Kiedy trzeba zgłosić się do lekarza endokrynologa? Jakie objawy powinny nas zaniepokoić?


Statystycznie najczęściej występują choroby tarczycy. Chorują na nie zwykle kobiety. Zarówno młode, w wieku rozrodczym, jak i w okresie przekwitania. Tu trzeba zwrócić uwagę na objawy takie, jak: chudnięcie, przybór masy ciała, zaburzenia termoregulacji, czyli nadmierne odczuwanie ciepła lub zimna oraz nadmierne pocenie się. Są to objawy niedoczynności i nadczynności tarczycy, które są najczęstszymi zaburzeniami hormonalnymi.
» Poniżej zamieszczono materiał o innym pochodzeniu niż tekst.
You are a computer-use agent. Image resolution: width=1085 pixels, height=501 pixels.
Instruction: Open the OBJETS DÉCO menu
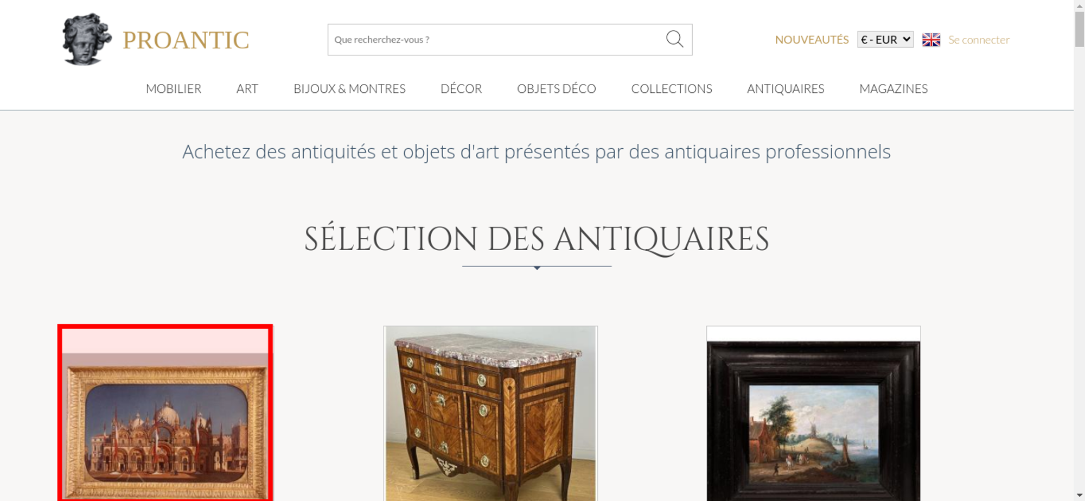click(x=557, y=88)
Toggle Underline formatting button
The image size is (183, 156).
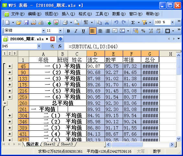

Takie objawy brane są często jako objawy nerwicy czy szybkiego trybu życia. U kobiet w okresie menopauzy mogą dodatkowo maskować objawy klimakteryczne. Jeśli taki stan utrzymuje się długo i towarzyszy temu duży spadek masy ciała albo nieadekwatny do trybu życia przyrost masy ciała, ociężałość, to trzeba zrobić jedno jedyne badanie, które jest w gestii lekarza podstawowej opieki zdrowotnej, czyli badanie TSH. W większości przypadków wynik badania TSH pozwala postawić właściwą diagnozę, czyli rozpocząć leczenie.


Czy w takim razie każdy z nas powinien raz na jakiś czas zrobić badania profilaktyczne pod kątem hormonów?
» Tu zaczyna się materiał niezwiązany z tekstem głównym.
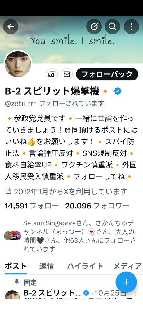
Task: Open the 14,591 フォロー list
Action: pos(32,206)
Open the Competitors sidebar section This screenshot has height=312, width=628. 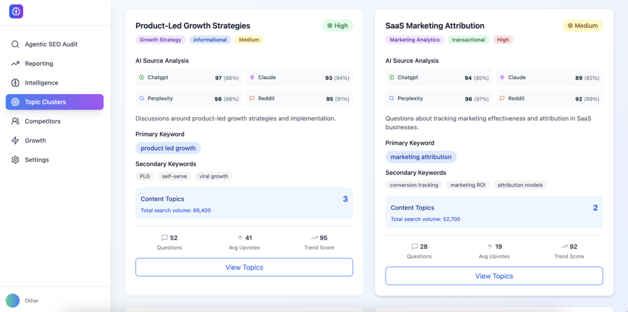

Z pewnością tak nie można powiedzieć. Jednak wiem, że często schorzenia tarczycy rozpoznawane są, kiedy samemu wpada się na pomysł wykonania np. badania TSH. Ale tak nie powinna wyglądać typowa droga. Powinno się jednak najpierw zweryfikować objawy kliniczne, następnie zrobić badanie. Nie odwrotnie, bo zrobione najpierw badanie może sprawić duży kłopot, ponieważ nie zawsze nieprawidłowy jego wynik jest równoznaczny z chorobą.